Wedding Traditions from Ancient Rome Posted by Brittany Britanniae on Sep 4, 2014 in Latin Language, Roman culture
I hope everyone’s Labor Day Weekends went well! My weekend was a bit exhausting, but I am recovering slowly over the work week. I wanted to take sometime this week to write an article on weddings. I am attending a wedding this weekend and wanted to do a post on Roman weddings and the traditions that permeate to modern times.
Introduction on Roman Weddings:
In order for the union of a man and woman to be legitimate, there needed to be consent legally and morally. Both parties had to be willing and intend to marry, and both needed their fathers’ consent. If all other legal conditions were met, a marriage was made. The Roman purpose of marriage was not one love, but in order to produce legitimate (citizen) children.
Getting Ready & Attire:
Just as normal brides fuss, perfect, and obsess over their wedding day, the ancient bride had many facets to be concerned with as well. In modern times, the bride goes over details about the shape and fit of the dress along with needing something “new, borrowed, and blue.” The Roman bride had her own ceremonial requirements to fulfill.
The first thing she did was surrender her childhood toys, belongings and toga praetexta. This was to reflect her leaving of maidenhood and entry into motherhood. The day of her wedding, her hair would be done in a unique hairstyle that only brides wore called: tutulus. This is where the hair is divided into six locks (sex crines) and was fastened with fillets (vittae) on the top of her head with a cone (meta). Then her hair was parted with a bent iron spearhead (hast recurva or hasta caelibaris). The reason for why a bride’s hair may be parted this way is somewhat uncertain. However, this ritual may have been done to keep evil spirits away from the bride and her hair.
DRESS & VEIL:
The bride’s attire, like that of today, was special and worn only once. She had a flammeum, which was flame colored veil. It was probably the most symbolic thing she wore. This tradition of wearing red continued through the Middle Ages until Queen Victoria made the white wedding dress famous.The veil was oblong, transparent and matched her shoes (lutei socci). The veil left her face uncovered and she wore a flowery wreath. Her gown consisted of a tunica recta, a white flannel or muslim tunic that had been made on an old-fashioned upright loom, and a cingulum, girdle.
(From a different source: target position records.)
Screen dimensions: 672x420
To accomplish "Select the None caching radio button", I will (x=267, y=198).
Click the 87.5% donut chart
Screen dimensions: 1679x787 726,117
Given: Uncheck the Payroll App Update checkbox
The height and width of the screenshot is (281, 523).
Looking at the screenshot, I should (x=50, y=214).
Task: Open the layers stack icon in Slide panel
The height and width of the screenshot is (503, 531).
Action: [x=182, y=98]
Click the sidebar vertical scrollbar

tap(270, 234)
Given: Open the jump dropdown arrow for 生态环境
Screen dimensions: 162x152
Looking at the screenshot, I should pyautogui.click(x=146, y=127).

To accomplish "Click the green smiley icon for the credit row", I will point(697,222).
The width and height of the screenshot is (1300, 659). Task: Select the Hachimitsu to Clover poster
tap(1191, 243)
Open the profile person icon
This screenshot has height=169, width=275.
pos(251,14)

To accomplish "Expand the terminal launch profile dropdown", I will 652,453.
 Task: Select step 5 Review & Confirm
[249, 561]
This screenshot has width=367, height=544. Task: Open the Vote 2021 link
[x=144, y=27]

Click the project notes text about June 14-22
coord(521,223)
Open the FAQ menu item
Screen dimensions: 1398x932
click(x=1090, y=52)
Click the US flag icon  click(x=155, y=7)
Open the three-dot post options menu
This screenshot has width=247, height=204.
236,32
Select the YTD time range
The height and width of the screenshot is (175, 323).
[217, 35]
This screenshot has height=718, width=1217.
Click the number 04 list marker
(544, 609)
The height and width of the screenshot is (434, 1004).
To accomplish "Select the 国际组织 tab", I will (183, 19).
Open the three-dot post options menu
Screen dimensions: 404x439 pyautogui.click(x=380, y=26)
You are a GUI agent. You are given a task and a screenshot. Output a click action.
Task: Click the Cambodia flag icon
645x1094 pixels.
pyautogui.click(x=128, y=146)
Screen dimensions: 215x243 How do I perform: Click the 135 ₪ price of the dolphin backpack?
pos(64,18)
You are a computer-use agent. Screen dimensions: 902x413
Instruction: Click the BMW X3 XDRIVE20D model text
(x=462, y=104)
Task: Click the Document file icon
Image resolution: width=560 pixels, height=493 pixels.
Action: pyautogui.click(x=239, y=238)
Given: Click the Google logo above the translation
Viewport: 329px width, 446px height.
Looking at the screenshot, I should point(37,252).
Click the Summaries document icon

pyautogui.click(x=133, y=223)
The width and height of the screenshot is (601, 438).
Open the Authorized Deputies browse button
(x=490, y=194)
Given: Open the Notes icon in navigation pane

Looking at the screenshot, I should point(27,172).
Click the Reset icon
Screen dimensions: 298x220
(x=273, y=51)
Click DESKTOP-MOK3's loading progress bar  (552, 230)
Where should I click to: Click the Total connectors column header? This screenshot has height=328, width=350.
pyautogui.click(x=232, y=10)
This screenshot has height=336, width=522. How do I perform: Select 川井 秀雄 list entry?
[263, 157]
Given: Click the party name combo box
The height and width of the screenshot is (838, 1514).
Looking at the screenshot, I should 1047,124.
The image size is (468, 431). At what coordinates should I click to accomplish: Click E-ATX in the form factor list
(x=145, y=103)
TYING THE KNOT & UNTYING THE KNOT:
The ritual of bride’s belt was the Nodus Herculaneus which is known the knotted belt of Hercules. It was suppose to symbolize the virility of Hercules, because he fathered seventy children. The belt is tied and knotted and only the groom can loosen it. This is one derivation of the ritualistic actions for the meaning of “tying of the knot.”
The verb used for a woman marrying is nubo is related to the Latin word nubes (cloud) and means “I veil myself.” From this verb comes nupta (a married woman) or nova nupta (a bride) and nuptiae, a wedding. You can think of a modern term like “nuptials.”
Ceremony & Choosing a Date:
(The following video although not professional is a fun video that explains my points concisely.)
Ceremony was usually optional for most weddings, and was not a requirement. Sometimes a wedding and marriage could be made via letter. The wedding ceremony was more of a procession from the bride’s house (paterfamilias) to the grooms house. This may be one reason why the bride walks down the aisle to the groom in modern weddings. For the Roman bride, her parents would watch for omens (bad dates, ominous weather, etc.) and would plan the wedding for the best date. Interestingly, most weddings were planned in July or (Quintilis), because it was a fortuitous month. The deductio in domum mariti or pompa, procession, moved from the bride’s home to the groom’s home, like the Greek wedding procession.
SAYING “I DO” & THE KISS
When the bride’s family would hand over the bride to the groom, there would be some verbal exchange to the effect of “Ubi tu Gaius, ego Gaia,” “Where you are Gaius, I am Gaia.” The new couple would offer up a sacrifice for good fortune. The tabulae nuptials (marriage contract,)was drawn up beforehand and agreed upon would be presented. This marriage contract was originally sealed with a kiss which showed a loyal and “loving” agreement between the bride and groom. Although the kiss is not a formal requirement of the ceremony, most regard the gesture as a joyful start of the marriage. The most traditional way guests entice the new couple to kiss is by clinking their glasses.
Next, the bride rubbed the doorway with fat and oil and wreathed it; thus reinforcing her role as domestic wife. She then crossed the threshold very carefully or was even carried over in some instances, since it was unlucky to step on it or trip on her way into her new house. Ancients also believed that evil spirits, in a last-ditch effort to curse the couple, hovered at the threshold of their new home, so the bride had to be lifted to ensure that the spirits couldn’t enter her body through the soles of her feet.
Thank you for reading, I hope you learned something new! Enjoy your weekend.